(REQUIRED WORK):
a: In the mailing list message, how many files does the patch change, and how many insertions does it make?
b: Echo the stretch of the mailing list message from "In-Reply-To: <u6l2ai9dmlguiki6lnha1kq9rllutvvlv5@4ax.com>" through "changed, 124 insertions(+)", unaltered.

═══ PROVIDED TEXT

Git Inbox Mirror of the ffmpeg-devel mailing list - see https://ffmpeg.org/mailman/listinfo/ffmpeg-devel
 help / color / mirror / Atom feed
From: "Martin Storsjö" <martin@martin.st>
To: John Cox <jc@kynesim.co.uk>
Cc: thomas.mundt@hr.de,
	FFmpeg development discussions and patches
	<ffmpeg-devel@ffmpeg.org>
Subject: Re: [FFmpeg-devel] [PATCH 08/15] avfilter/vf_bwdif: Add neon for filter_edge
Date: Sun, 2 Jul 2023 23:36:36 +0300 (EEST)
Message-ID: <2b253d35-7d9-10a3-33c8-5558a3691b73@martin.st> (raw)
In-Reply-To: <u6l2ai9dmlguiki6lnha1kq9rllutvvlv5@4ax.com>

On Sun, 2 Jul 2023, John Cox wrote:

> On Sun, 2 Jul 2023 00:40:09 +0300 (EEST), you wrote:
>
>> On Thu, 29 Jun 2023, John Cox wrote:
>>
>>> Signed-off-by: John Cox <jc@kynesim.co.uk>
>>> ---
>>> libavfilter/aarch64/vf_bwdif_init_aarch64.c |  20 ++++
>>> libavfilter/aarch64/vf_bwdif_neon.S         | 104 ++++++++++++++++++++
>>> 2 files changed, 124 insertions(+)
>>>
>>> diff --git a/libavfilter/aarch64/vf_bwdif_init_aarch64.c b/libavfilter/aarch64/vf_bwdif_init_aarch64.c
>>> index 3ffaa07ab3..e75cf2f204 100644
>>> --- a/libavfilter/aarch64/vf_bwdif_init_aarch64.c
>>> +++ b/libavfilter/aarch64/vf_bwdif_init_aarch64.c
>>> @@ -24,10 +24,29 @@
>>> #include "libavfilter/bwdif.h"
>>> #include "libavutil/aarch64/cpu.h"
>>>
>>> +void ff_bwdif_filter_edge_neon(void *dst1, void *prev1, void *cur1, void *next1,
>>> +                               int w, int prefs, int mrefs, int prefs2, int mrefs2,
>>> +                               int parity, int clip_max, int spat);
>>> +
>>> void ff_bwdif_filter_intra_neon(void *dst1, void *cur1, int w, int prefs, int mrefs,
>>>                                 int prefs3, int mrefs3, int parity, int clip_max);
>>>
>>>
>>> +static void filter_edge_helper(void *dst1, void *prev1, void *cur1, void *next1,
>>> +                               int w, int prefs, int mrefs, int prefs2, int mrefs2,
>>> +                               int parity, int clip_max, int spat)

══════
═══ DATA SHOWN

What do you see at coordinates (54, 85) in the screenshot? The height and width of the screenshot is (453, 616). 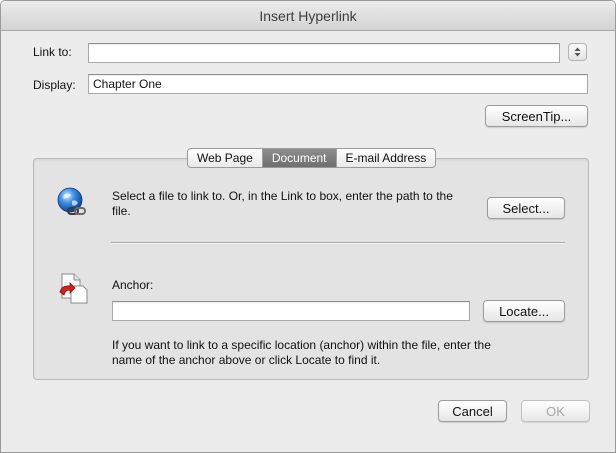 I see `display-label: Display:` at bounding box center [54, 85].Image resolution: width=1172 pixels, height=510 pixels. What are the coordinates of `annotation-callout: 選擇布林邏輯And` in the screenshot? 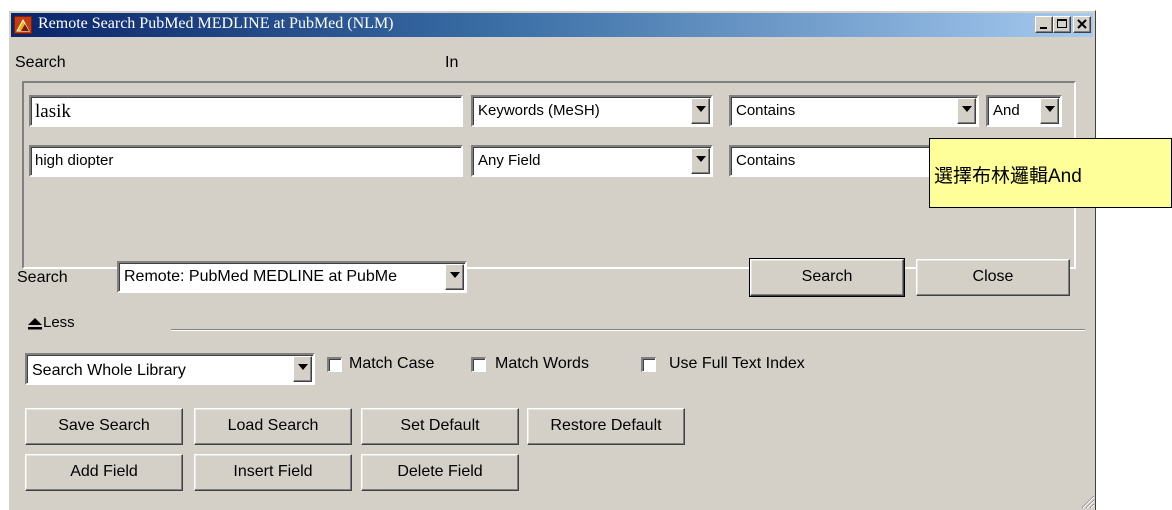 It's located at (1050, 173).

══════

(EXERCISE ANSWERS):
a: 2 files, with 124 insertions.

b:
In-Reply-To: <u6l2ai9dmlguiki6lnha1kq9rllutvvlv5@4ax.com>

On Sun, 2 Jul 2023, John Cox wrote:

> On Sun, 2 Jul 2023 00:40:09 +0300 (EEST), you wrote:
>
>> On Thu, 29 Jun 2023, John Cox wrote:
>>
>>> Signed-off-by: John Cox <jc@kynesim.co.uk>
>>> ---
>>> libavfilter/aarch64/vf_bwdif_init_aarch64.c |  20 ++++
>>> libavfilter/aarch64/vf_bwdif_neon.S         | 104 ++++++++++++++++++++
>>> 2 files changed, 124 insertions(+)